Para além de, finalmente, ter servido para deixar claro ao País que a ADSE é, hoje, um assunto dos seus beneficiários, porque são eles que a suportam, e que não se trata de um qualquer suposto privilégio – se a função pública tivesse um décimo dos privilégios que lhe atribuem, não tinha as dificuldades que tem em atrair e reter talento, mas essa é uma outra conversa para outro dia, toda esta situação trouxe à luz uma dura realidade: há coisas que não se podem deixar nas mãos do mercado.
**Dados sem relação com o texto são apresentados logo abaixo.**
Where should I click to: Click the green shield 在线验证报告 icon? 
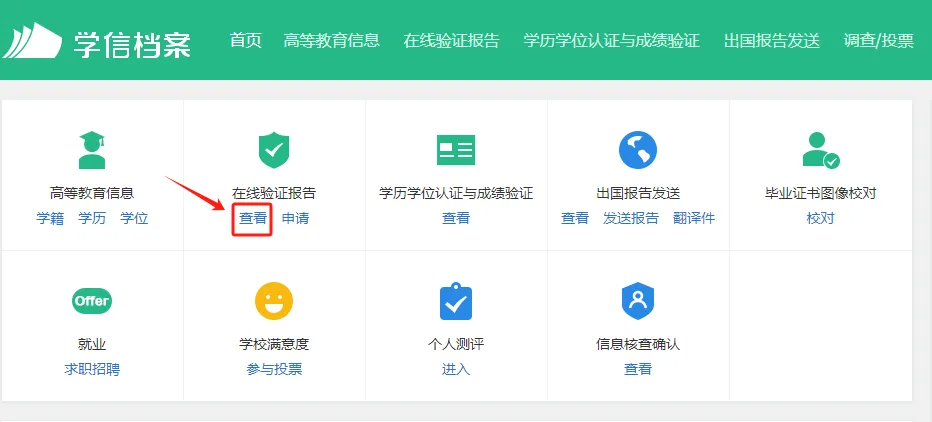coord(274,150)
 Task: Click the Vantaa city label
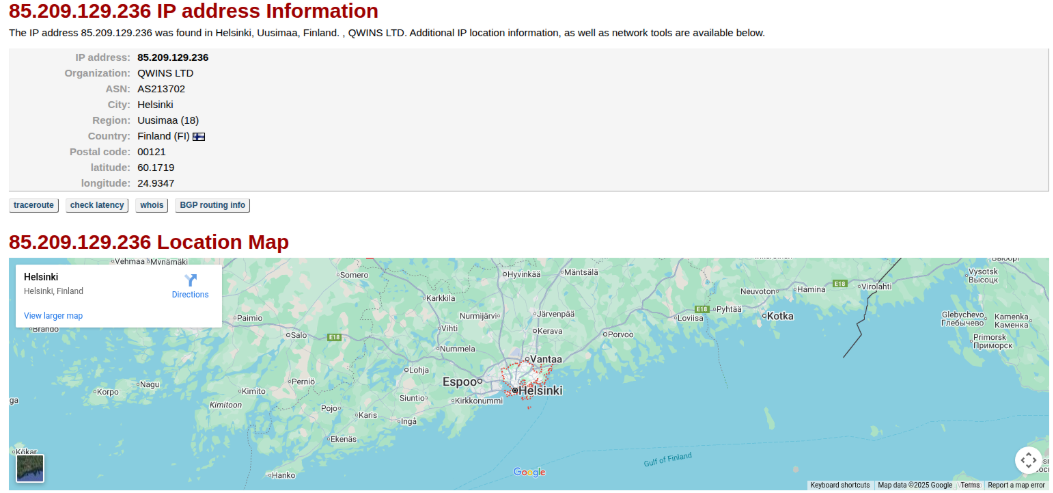point(546,358)
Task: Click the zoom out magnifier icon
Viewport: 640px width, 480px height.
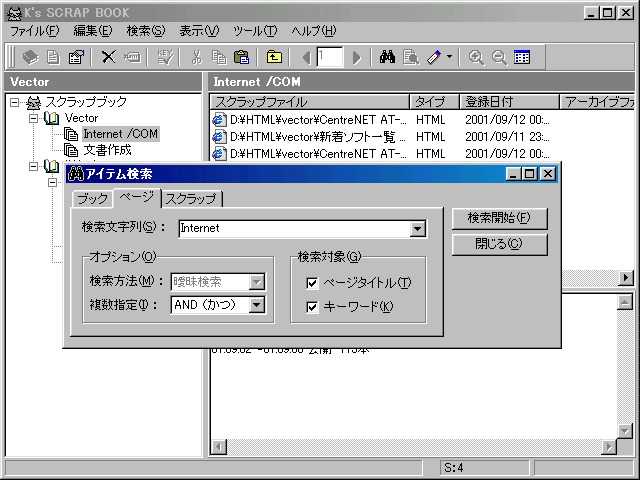Action: [x=499, y=57]
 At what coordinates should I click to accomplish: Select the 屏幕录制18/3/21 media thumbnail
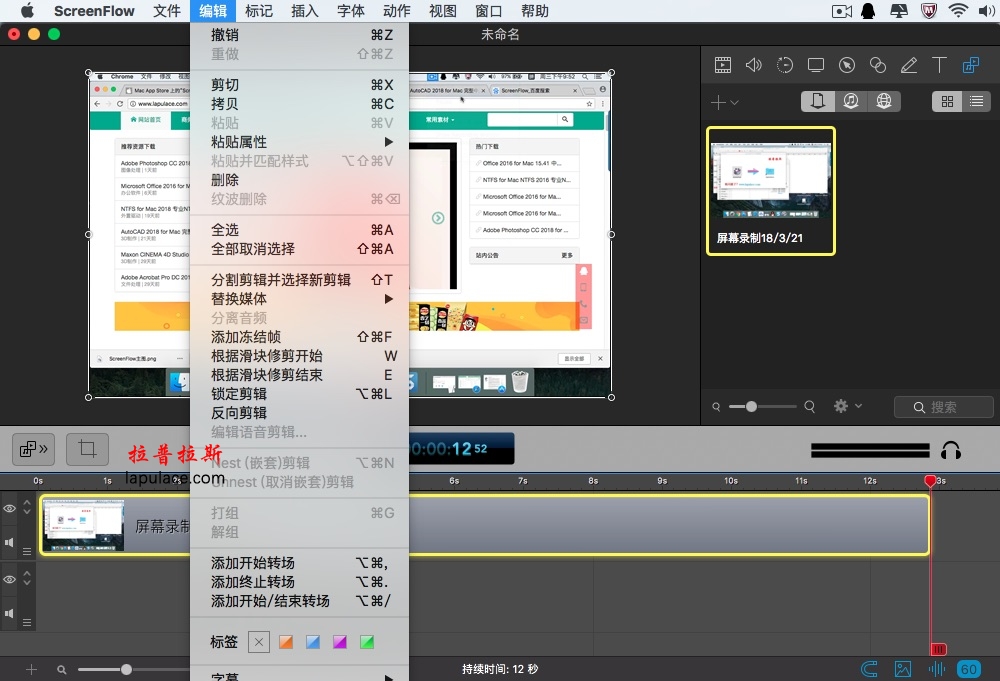coord(770,191)
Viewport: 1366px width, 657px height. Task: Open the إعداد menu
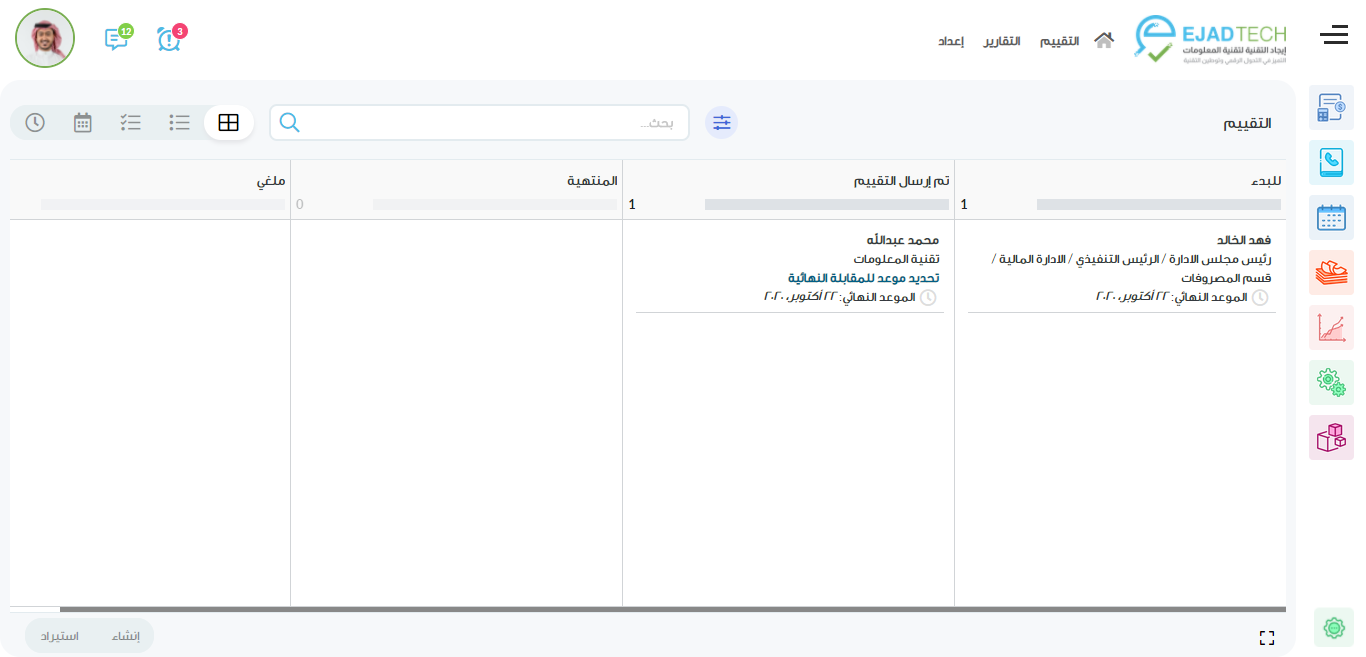point(950,41)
Isto é especialmente importante num momento em que se discute a Lei de Bases da Saúde e o papel da prestação de serviços públicos pelo Estado, pelos privados e pelo sector social.

O direito a cuidados de saúde é, na nossa sociedade, e é bom que assim continue, um direito constitucionalmente protegido, inegociável, e que não pode ser condicionado ao poder económico de cada um.

Ninguém defende que se impeçam os privados de acrescentar valor ao Sistema, de terem um papel, de trazerem boas práticas e eficiência de gestão. A questão é saber se deve assentar na iniciativa privada a prestação generalizada de cuidados de saúde.

Como os 1,2 milhões de beneficiários da ADSE estão a aprender, e é bom que o resto do País tome atenção, a resposta é não. Não podemos ficar na posição de depender destas empresas.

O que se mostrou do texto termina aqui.